Source data -

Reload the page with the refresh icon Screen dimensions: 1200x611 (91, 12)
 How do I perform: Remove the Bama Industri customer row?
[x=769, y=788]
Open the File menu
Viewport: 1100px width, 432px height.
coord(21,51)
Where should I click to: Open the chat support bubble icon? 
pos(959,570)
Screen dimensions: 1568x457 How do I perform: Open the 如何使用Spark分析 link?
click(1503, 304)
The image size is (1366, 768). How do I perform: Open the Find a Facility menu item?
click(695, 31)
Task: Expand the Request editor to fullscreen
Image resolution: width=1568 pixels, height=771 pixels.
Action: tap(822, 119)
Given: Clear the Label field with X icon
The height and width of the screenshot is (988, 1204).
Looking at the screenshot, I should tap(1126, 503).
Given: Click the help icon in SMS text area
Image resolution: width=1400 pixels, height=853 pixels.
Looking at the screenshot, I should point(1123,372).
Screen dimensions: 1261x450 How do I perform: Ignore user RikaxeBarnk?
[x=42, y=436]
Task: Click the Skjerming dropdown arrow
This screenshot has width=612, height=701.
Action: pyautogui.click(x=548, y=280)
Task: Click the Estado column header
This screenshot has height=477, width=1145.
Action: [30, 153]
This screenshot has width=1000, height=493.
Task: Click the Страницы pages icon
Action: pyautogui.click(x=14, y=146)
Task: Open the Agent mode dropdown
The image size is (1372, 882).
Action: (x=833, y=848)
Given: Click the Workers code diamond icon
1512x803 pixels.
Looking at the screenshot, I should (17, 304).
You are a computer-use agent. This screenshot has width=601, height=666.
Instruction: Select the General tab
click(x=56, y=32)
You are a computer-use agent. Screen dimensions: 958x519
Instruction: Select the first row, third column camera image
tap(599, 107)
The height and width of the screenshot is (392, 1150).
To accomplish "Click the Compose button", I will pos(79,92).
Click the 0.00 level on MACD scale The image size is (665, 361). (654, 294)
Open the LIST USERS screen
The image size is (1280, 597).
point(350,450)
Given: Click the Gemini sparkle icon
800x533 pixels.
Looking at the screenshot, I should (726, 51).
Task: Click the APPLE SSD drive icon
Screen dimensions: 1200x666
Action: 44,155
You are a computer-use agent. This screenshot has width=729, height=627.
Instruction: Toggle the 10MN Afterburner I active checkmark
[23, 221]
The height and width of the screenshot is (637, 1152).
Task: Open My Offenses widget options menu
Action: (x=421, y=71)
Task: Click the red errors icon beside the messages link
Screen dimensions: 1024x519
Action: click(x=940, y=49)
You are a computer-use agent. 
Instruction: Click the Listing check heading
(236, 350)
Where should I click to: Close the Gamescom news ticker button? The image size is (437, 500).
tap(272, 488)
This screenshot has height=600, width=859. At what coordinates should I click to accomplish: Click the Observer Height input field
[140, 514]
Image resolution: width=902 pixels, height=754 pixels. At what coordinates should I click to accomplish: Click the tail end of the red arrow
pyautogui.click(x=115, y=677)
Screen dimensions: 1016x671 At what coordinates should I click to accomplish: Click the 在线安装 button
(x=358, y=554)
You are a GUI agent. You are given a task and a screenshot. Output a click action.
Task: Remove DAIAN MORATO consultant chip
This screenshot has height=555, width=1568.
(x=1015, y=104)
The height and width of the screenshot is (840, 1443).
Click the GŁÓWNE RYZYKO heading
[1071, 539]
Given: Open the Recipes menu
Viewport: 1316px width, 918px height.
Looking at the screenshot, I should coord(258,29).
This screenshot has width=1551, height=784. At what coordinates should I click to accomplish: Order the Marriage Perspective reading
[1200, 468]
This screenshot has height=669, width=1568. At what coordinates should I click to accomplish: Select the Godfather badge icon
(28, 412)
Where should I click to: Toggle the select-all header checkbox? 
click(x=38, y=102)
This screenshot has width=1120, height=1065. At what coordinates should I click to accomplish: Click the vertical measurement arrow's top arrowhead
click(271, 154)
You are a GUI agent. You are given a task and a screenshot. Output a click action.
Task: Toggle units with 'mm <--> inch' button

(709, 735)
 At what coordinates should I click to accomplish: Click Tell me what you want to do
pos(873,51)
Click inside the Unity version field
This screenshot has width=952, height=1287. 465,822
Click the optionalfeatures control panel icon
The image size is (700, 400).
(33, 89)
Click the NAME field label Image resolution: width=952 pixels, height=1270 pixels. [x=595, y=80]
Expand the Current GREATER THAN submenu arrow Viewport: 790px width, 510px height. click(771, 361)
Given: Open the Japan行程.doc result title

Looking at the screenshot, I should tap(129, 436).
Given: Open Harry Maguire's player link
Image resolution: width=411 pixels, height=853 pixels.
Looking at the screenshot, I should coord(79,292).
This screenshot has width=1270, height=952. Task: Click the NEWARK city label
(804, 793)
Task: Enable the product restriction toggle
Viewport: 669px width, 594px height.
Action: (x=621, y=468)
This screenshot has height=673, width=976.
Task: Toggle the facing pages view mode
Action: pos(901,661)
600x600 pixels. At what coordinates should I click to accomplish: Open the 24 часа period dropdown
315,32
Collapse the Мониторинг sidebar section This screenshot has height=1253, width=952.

What is being asked - Every entry that appears above should be duplicated exactly.

Response to the task -
Reload the page with the refresh icon Screen dimensions: 1200x611 (91, 12)
 How do I perform: Remove the Bama Industri customer row?
[x=769, y=788]
Open the File menu
Viewport: 1100px width, 432px height.
coord(21,51)
Where should I click to: Open the chat support bubble icon? 
pos(959,570)
Screen dimensions: 1568x457 How do I perform: Open the 如何使用Spark分析 link?
click(1503, 304)
The image size is (1366, 768). How do I perform: Open the Find a Facility menu item?
click(695, 31)
Task: Expand the Request editor to fullscreen
Image resolution: width=1568 pixels, height=771 pixels.
Action: tap(822, 119)
Given: Clear the Label field with X icon
The height and width of the screenshot is (988, 1204).
Looking at the screenshot, I should tap(1126, 503).
Given: Click the help icon in SMS text area
Image resolution: width=1400 pixels, height=853 pixels.
Looking at the screenshot, I should point(1123,372).
Screen dimensions: 1261x450 How do I perform: Ignore user RikaxeBarnk?
[x=42, y=436]
Task: Click the Skjerming dropdown arrow
This screenshot has width=612, height=701.
Action: pyautogui.click(x=548, y=280)
Task: Click the Estado column header
This screenshot has height=477, width=1145.
Action: [30, 153]
This screenshot has width=1000, height=493.
Task: Click the Страницы pages icon
Action: pyautogui.click(x=14, y=146)
Task: Open the Agent mode dropdown
The image size is (1372, 882).
Action: (x=833, y=848)
Given: Click the Workers code diamond icon
1512x803 pixels.
Looking at the screenshot, I should (17, 304).
You are a computer-use agent. This screenshot has width=601, height=666.
Instruction: Select the General tab
click(x=56, y=32)
You are a computer-use agent. Screen dimensions: 958x519
Instruction: Select the first row, third column camera image
tap(599, 107)
The height and width of the screenshot is (392, 1150).
To accomplish "Click the Compose button", I will pos(79,92).
Click the 0.00 level on MACD scale The image size is (665, 361). (654, 294)
Open the LIST USERS screen
The image size is (1280, 597).
point(350,450)
Given: Click the Gemini sparkle icon
800x533 pixels.
Looking at the screenshot, I should (726, 51).
Task: Click the APPLE SSD drive icon
Screen dimensions: 1200x666
Action: 44,155
You are a computer-use agent. This screenshot has width=729, height=627.
Instruction: Toggle the 10MN Afterburner I active checkmark
[23, 221]
The height and width of the screenshot is (637, 1152).
Task: Open My Offenses widget options menu
Action: (x=421, y=71)
Task: Click the red errors icon beside the messages link
Screen dimensions: 1024x519
Action: click(x=940, y=49)
You are a computer-use agent. 
Instruction: Click the Listing check heading
(236, 350)
Where should I click to: Close the Gamescom news ticker button? The image size is (437, 500).
tap(272, 488)
This screenshot has height=600, width=859. At what coordinates should I click to accomplish: Click the Observer Height input field
[140, 514]
Image resolution: width=902 pixels, height=754 pixels. At what coordinates should I click to accomplish: Click the tail end of the red arrow
pyautogui.click(x=115, y=677)
Screen dimensions: 1016x671 At what coordinates should I click to accomplish: Click the 在线安装 button
(x=358, y=554)
You are a GUI agent. You are given a task and a screenshot. Output a click action.
Task: Remove DAIAN MORATO consultant chip
This screenshot has height=555, width=1568.
(x=1015, y=104)
The height and width of the screenshot is (840, 1443).
Click the GŁÓWNE RYZYKO heading
[1071, 539]
Given: Open the Recipes menu
Viewport: 1316px width, 918px height.
Looking at the screenshot, I should coord(258,29).
This screenshot has width=1551, height=784. At what coordinates should I click to accomplish: Order the Marriage Perspective reading
[1200, 468]
This screenshot has height=669, width=1568. At what coordinates should I click to accomplish: Select the Godfather badge icon
(28, 412)
Where should I click to: Toggle the select-all header checkbox? 
click(x=38, y=102)
This screenshot has width=1120, height=1065. At what coordinates should I click to accomplish: Click the vertical measurement arrow's top arrowhead
click(271, 154)
You are a GUI agent. You are given a task and a screenshot. Output a click action.
Task: Toggle units with 'mm <--> inch' button

(709, 735)
 At what coordinates should I click to accomplish: Click Tell me what you want to do
pos(873,51)
Click inside the Unity version field
This screenshot has width=952, height=1287. 465,822
Click the optionalfeatures control panel icon
The image size is (700, 400).
(33, 89)
Click the NAME field label Image resolution: width=952 pixels, height=1270 pixels. [x=595, y=80]
Expand the Current GREATER THAN submenu arrow Viewport: 790px width, 510px height. click(771, 361)
Given: Open the Japan行程.doc result title

Looking at the screenshot, I should tap(129, 436).
Given: Open Harry Maguire's player link
Image resolution: width=411 pixels, height=853 pixels.
Looking at the screenshot, I should coord(79,292).
This screenshot has width=1270, height=952. Task: Click the NEWARK city label
(804, 793)
Task: Enable the product restriction toggle
Viewport: 669px width, 594px height.
Action: (x=621, y=468)
This screenshot has height=673, width=976.
Task: Toggle the facing pages view mode
Action: pos(901,661)
600x600 pixels. At what coordinates should I click to accomplish: Open the 24 часа period dropdown
315,32
Collapse the Мониторинг sidebar section This screenshot has height=1253, width=952.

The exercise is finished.